Accounting Principles and Procedures Flashcards
What are the three types of financial statement you may come across relating to a company?
Balance sheets - - statement of the business’s financial position, showing it’s assets and liabilities at a given date (usually at the end of a FY)
Profit and Loss statements - Summary of the business’ income and expenditures transaction. Prepared on annual basis.
Cash flow statements - A cash flow statement summarizes the amount of cash and cash equivalents entering and leaving a company.
What is an asset / liability?
Assets are the items your company owns that can provide future economic benefit. Liabilities are what you owe other parties.
Can you give me an example of each? (assets / liabilities)
Asset - commercial property for which a tenant pays rent
Liability - a loan, which you pay interest on to the bank
What is the difference between financial and management accounts?
Management accounts - are prepared for internal use and are not audited
Financial accounts - is more for external use, to illustrate to the public and investors how the business is performing financially
What do you understand by the term Generally Accepted Accounting Principles (GAAP)?
GAAP (generally accepted accounting principles) is a collection of commonly followed accounting rules and standards for financial reporting
What are the two types of financial report frameworks
Company law recognises two financial reporting frameworks – IFRS and UK and
Ireland GAAP
Publicly listed companies are required to apply IFRS in the preparation of their group
accounts but may choose between IFRS and UK and Ireland GAAP for the preparation
of their individual parent accounts. Other entities have a free choice between the two
frameworks
How do companies know which reporting framework to comply with?
Publicly listed companies are required to apply IFRS in the preparation of their group
accounts but may choose between IFRS and UK and Ireland GAAP for the preparation
of their individual parent accounts. Other entities have a free choice between the two
frameworks
Which reporting framework do public limited companies have to comply with?
IFRS for group accounts, but can choose between IFRS and GAAP for individual parent accounts
The individual accounts show the position and the performance of each individual company, but not the group as a whole
How would you assess the financial strength of an entity, e.g., for a valuation?
Solvency - ability for a company to meet it’s debt
Liquidity - the amount of cash and easily-convertible-to-cash assets a company owns to manage its short-term debt obligations.
Balance sheet
Profit loss
Can you tell me about a common financial measure?
Gross Margin - difference in revenue and cost/total revenue
What is the ROCE / working capital ratio / net assets per share?
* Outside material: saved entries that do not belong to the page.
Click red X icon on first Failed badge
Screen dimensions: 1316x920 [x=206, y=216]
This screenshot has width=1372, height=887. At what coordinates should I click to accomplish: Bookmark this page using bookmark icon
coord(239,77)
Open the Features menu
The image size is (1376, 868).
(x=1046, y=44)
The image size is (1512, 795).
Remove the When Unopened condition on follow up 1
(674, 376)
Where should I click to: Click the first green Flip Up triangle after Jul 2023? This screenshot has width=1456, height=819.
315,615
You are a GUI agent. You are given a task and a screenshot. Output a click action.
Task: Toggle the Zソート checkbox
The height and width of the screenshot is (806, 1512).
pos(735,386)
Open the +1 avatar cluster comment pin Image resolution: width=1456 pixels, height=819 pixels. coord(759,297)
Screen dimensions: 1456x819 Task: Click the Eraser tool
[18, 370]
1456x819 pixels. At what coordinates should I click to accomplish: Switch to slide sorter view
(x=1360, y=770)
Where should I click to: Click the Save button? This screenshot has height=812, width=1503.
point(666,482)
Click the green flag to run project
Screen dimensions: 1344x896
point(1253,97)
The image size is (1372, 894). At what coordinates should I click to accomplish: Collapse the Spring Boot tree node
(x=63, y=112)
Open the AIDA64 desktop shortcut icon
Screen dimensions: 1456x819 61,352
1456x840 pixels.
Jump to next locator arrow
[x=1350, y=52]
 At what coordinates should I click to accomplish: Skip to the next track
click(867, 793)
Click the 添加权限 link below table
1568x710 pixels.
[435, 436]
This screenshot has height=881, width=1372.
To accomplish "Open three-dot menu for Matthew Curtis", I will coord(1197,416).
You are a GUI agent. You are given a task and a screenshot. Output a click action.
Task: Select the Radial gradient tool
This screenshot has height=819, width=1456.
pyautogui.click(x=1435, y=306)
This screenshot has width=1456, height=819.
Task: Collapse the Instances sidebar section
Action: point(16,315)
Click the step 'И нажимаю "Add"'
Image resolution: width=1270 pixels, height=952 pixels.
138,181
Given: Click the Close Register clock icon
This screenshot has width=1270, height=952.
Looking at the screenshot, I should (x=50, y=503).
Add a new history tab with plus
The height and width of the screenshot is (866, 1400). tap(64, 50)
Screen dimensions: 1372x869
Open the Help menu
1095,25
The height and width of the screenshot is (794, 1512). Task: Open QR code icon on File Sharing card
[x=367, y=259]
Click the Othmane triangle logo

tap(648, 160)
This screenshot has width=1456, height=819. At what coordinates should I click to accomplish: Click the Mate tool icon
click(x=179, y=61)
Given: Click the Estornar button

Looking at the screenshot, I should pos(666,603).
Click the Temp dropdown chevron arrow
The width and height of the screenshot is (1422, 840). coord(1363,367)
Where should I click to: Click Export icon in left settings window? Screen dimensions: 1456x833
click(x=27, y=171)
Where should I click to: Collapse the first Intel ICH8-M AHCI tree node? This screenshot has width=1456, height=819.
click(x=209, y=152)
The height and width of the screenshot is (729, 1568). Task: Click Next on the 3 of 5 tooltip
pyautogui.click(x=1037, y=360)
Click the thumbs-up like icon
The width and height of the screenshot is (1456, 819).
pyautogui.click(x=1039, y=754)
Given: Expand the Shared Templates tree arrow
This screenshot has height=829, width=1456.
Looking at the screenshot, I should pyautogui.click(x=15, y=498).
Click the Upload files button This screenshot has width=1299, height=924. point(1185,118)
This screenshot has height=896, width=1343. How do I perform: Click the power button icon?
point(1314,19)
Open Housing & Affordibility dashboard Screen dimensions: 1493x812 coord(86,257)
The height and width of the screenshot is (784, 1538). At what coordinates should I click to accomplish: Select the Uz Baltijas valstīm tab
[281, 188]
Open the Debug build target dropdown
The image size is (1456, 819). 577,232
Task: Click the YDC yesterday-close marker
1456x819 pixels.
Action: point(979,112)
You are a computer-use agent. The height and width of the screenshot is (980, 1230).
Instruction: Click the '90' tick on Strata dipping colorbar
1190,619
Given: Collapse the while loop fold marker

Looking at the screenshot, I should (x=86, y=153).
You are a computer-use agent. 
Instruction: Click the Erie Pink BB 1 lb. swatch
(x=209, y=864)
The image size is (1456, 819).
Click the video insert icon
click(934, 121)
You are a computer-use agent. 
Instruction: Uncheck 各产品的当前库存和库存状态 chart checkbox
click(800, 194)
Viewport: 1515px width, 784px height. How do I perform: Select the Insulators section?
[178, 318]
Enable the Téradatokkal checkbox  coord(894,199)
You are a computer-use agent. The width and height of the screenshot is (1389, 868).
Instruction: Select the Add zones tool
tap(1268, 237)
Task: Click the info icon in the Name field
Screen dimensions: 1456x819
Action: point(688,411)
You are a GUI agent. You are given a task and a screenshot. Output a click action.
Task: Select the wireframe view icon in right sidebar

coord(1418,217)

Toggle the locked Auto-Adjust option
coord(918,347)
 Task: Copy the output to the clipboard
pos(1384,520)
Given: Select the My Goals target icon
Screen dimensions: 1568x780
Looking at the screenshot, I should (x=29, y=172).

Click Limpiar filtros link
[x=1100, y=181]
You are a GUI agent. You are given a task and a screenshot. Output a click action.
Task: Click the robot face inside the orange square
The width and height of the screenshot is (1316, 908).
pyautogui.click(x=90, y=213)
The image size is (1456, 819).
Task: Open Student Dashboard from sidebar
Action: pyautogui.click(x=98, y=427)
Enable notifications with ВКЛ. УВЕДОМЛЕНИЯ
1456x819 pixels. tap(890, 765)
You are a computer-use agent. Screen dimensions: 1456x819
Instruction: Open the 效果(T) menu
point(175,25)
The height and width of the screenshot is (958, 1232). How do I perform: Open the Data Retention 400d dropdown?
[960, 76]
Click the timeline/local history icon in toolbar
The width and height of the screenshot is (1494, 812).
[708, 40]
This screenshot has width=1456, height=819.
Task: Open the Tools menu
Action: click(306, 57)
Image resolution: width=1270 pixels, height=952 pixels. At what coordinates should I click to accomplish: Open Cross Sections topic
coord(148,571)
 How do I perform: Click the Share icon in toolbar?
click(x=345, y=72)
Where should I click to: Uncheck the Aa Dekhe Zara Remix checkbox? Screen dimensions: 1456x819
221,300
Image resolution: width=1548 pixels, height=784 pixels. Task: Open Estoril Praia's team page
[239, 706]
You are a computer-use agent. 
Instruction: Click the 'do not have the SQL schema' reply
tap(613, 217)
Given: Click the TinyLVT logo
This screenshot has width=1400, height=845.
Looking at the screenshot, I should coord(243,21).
ROCE - return on capital employed - financial ratio that is used to measure the profitability of a company and the efficiency with which it uses its capital. Put simply, it measures how good a business is at generating profits from capital.
Working capital ratio - dividing total current assets by total current liabilities. For that reason, it can also be called the current ratio. It is a measure of liquidity, meaning the business’s ability to meet its payment obligations as they fall due.
Net assets per share - Net assets per share is usually calculated by dividing net assets (that is, total assets on the balance sheet less total liabilities) by the number of equity shares in issue (excluding any shares held in treasury).
Can you tell me what the role of an auditor is?
Role is to determine if the financial statements give a true and fair view of the company’s affairs (independent)
When are audited accounts needed and why?
A company must carry out a statutory audit once a year for every year they are not exempt. Most limited companies will need to complete an external audit once they meet any of the two following criteria:
Their turnover is more than £10.2 million
They have total assets totally over £5.1 million
They have more than 50 employees in the business
An audit is important as it provides credibility to a set of financial statements and gives the shareholders confidence that the accounts are true and fair.
Difference between a private and public company?
However, the real legal distinction between the two is that public companies are permitted (but not obligated) to offer their shares to the public. In contrast, private limited companies cannot offer their shares to the public at all.
What are the difference between PLC and LTD accounts
PLC: PLCs are subject to stricter financial reporting and disclosure requirements compared to LTDs.
They are often required to prepare and publish their financial statements, including the balance sheet, income statement, and cash flow statement, which are accessible to the public and regulators.
PLCs may also need to follow International Financial Reporting Standards (IFRS) or other accounting standards.
LTD: LTDs have less stringent reporting requirements. While they still need to maintain accurate financial records for tax and regulatory purposes, they are not typically required to publish their financial statements for public consumption.
They may follow Generally Accepted Accounting Principles (GAAP) or other applicable accounting standards.